*** Exercise data Section Begins ***

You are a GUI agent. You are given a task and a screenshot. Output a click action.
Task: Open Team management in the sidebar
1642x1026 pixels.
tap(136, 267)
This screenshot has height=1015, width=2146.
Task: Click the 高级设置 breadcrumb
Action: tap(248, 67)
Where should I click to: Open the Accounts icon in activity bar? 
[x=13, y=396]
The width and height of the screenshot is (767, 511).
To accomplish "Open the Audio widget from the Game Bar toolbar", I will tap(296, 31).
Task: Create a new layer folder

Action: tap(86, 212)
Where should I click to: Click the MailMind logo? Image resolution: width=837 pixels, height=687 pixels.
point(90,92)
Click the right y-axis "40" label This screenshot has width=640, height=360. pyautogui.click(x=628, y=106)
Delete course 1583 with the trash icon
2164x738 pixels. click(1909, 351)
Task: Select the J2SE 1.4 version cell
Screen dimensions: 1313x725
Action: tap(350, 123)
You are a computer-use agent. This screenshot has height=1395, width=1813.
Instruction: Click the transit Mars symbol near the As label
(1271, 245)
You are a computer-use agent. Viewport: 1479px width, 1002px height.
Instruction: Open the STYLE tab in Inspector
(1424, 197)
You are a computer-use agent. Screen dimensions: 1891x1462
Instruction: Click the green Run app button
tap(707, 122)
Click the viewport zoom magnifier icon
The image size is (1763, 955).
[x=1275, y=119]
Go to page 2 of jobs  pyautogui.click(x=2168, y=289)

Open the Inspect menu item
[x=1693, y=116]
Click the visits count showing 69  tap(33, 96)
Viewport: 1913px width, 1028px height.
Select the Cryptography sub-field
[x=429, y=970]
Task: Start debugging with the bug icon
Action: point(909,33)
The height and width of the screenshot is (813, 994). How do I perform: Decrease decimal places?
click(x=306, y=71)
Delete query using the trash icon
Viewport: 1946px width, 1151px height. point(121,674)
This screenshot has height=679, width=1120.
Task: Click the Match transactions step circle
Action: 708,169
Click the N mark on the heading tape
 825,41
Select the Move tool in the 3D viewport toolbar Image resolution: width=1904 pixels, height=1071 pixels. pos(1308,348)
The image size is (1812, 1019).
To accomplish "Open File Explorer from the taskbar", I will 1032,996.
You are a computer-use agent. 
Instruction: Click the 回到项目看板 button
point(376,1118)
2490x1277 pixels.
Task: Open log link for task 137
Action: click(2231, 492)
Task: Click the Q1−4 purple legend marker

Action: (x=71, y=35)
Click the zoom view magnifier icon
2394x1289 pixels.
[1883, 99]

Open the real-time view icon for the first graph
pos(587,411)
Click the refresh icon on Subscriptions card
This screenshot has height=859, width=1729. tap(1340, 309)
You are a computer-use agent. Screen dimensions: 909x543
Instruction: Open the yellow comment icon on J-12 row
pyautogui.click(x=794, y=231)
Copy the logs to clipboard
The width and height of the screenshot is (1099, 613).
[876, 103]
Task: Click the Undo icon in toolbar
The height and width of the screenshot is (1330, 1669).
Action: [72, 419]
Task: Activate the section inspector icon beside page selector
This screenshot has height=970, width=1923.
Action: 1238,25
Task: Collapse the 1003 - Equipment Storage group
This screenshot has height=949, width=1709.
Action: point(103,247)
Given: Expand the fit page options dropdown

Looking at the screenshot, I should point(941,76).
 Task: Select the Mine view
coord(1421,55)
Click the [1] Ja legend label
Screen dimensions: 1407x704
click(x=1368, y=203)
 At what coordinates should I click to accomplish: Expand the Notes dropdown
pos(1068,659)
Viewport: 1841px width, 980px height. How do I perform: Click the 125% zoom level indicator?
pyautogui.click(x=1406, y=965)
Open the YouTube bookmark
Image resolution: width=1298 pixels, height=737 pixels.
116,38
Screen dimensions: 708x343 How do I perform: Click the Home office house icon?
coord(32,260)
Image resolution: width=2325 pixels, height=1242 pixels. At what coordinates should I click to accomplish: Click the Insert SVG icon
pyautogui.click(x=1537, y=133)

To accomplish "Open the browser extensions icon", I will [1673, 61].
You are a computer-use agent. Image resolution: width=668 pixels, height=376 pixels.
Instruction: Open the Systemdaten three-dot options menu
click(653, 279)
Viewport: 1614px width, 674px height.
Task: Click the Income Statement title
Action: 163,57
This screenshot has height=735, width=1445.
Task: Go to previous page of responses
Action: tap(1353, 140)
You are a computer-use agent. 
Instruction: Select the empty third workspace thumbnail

*** Exercise data Section Ends ***

> Activity
Every record must be transcribed precisely, down to the last character.

> Written solution
You are a GUI agent. You are given a task and a screenshot. Output a click action.
Task: Open Team management in the sidebar
1642x1026 pixels.
tap(136, 267)
This screenshot has height=1015, width=2146.
Task: Click the 高级设置 breadcrumb
Action: tap(248, 67)
Where should I click to: Open the Accounts icon in activity bar? 
[x=13, y=396]
The width and height of the screenshot is (767, 511).
To accomplish "Open the Audio widget from the Game Bar toolbar", I will tap(296, 31).
Task: Create a new layer folder

Action: tap(86, 212)
Where should I click to: Click the MailMind logo? Image resolution: width=837 pixels, height=687 pixels.
point(90,92)
Click the right y-axis "40" label This screenshot has width=640, height=360. pyautogui.click(x=628, y=106)
Delete course 1583 with the trash icon
2164x738 pixels. click(1909, 351)
Task: Select the J2SE 1.4 version cell
Screen dimensions: 1313x725
Action: tap(350, 123)
You are a computer-use agent. This screenshot has height=1395, width=1813.
Instruction: Click the transit Mars symbol near the As label
(1271, 245)
You are a computer-use agent. Viewport: 1479px width, 1002px height.
Instruction: Open the STYLE tab in Inspector
(1424, 197)
You are a computer-use agent. Screen dimensions: 1891x1462
Instruction: Click the green Run app button
tap(707, 122)
Click the viewport zoom magnifier icon
The image size is (1763, 955).
[x=1275, y=119]
Go to page 2 of jobs  pyautogui.click(x=2168, y=289)

Open the Inspect menu item
[x=1693, y=116]
Click the visits count showing 69  tap(33, 96)
Viewport: 1913px width, 1028px height.
Select the Cryptography sub-field
[x=429, y=970]
Task: Start debugging with the bug icon
Action: point(909,33)
The height and width of the screenshot is (813, 994). How do I perform: Decrease decimal places?
click(x=306, y=71)
Delete query using the trash icon
Viewport: 1946px width, 1151px height. point(121,674)
This screenshot has height=679, width=1120.
Task: Click the Match transactions step circle
Action: 708,169
Click the N mark on the heading tape
 825,41
Select the Move tool in the 3D viewport toolbar Image resolution: width=1904 pixels, height=1071 pixels. pos(1308,348)
The image size is (1812, 1019).
To accomplish "Open File Explorer from the taskbar", I will 1032,996.
You are a computer-use agent. 
Instruction: Click the 回到项目看板 button
point(376,1118)
2490x1277 pixels.
Task: Open log link for task 137
Action: click(2231, 492)
Task: Click the Q1−4 purple legend marker

Action: (x=71, y=35)
Click the zoom view magnifier icon
2394x1289 pixels.
[1883, 99]

Open the real-time view icon for the first graph
pos(587,411)
Click the refresh icon on Subscriptions card
This screenshot has height=859, width=1729. tap(1340, 309)
You are a computer-use agent. Screen dimensions: 909x543
Instruction: Open the yellow comment icon on J-12 row
pyautogui.click(x=794, y=231)
Copy the logs to clipboard
The width and height of the screenshot is (1099, 613).
[876, 103]
Task: Click the Undo icon in toolbar
The height and width of the screenshot is (1330, 1669).
Action: [72, 419]
Task: Activate the section inspector icon beside page selector
This screenshot has height=970, width=1923.
Action: 1238,25
Task: Collapse the 1003 - Equipment Storage group
This screenshot has height=949, width=1709.
Action: point(103,247)
Given: Expand the fit page options dropdown

Looking at the screenshot, I should point(941,76).
 Task: Select the Mine view
coord(1421,55)
Click the [1] Ja legend label
Screen dimensions: 1407x704
click(x=1368, y=203)
 At what coordinates should I click to accomplish: Expand the Notes dropdown
pos(1068,659)
Viewport: 1841px width, 980px height. How do I perform: Click the 125% zoom level indicator?
pyautogui.click(x=1406, y=965)
Open the YouTube bookmark
Image resolution: width=1298 pixels, height=737 pixels.
116,38
Screen dimensions: 708x343 How do I perform: Click the Home office house icon?
coord(32,260)
Image resolution: width=2325 pixels, height=1242 pixels. At what coordinates should I click to accomplish: Click the Insert SVG icon
pyautogui.click(x=1537, y=133)

To accomplish "Open the browser extensions icon", I will [1673, 61].
You are a computer-use agent. Image resolution: width=668 pixels, height=376 pixels.
Instruction: Open the Systemdaten three-dot options menu
click(653, 279)
Viewport: 1614px width, 674px height.
Task: Click the Income Statement title
Action: 163,57
This screenshot has height=735, width=1445.
Task: Go to previous page of responses
Action: tap(1353, 140)
You are a computer-use agent. 
Instruction: Select the empty third workspace thumbnail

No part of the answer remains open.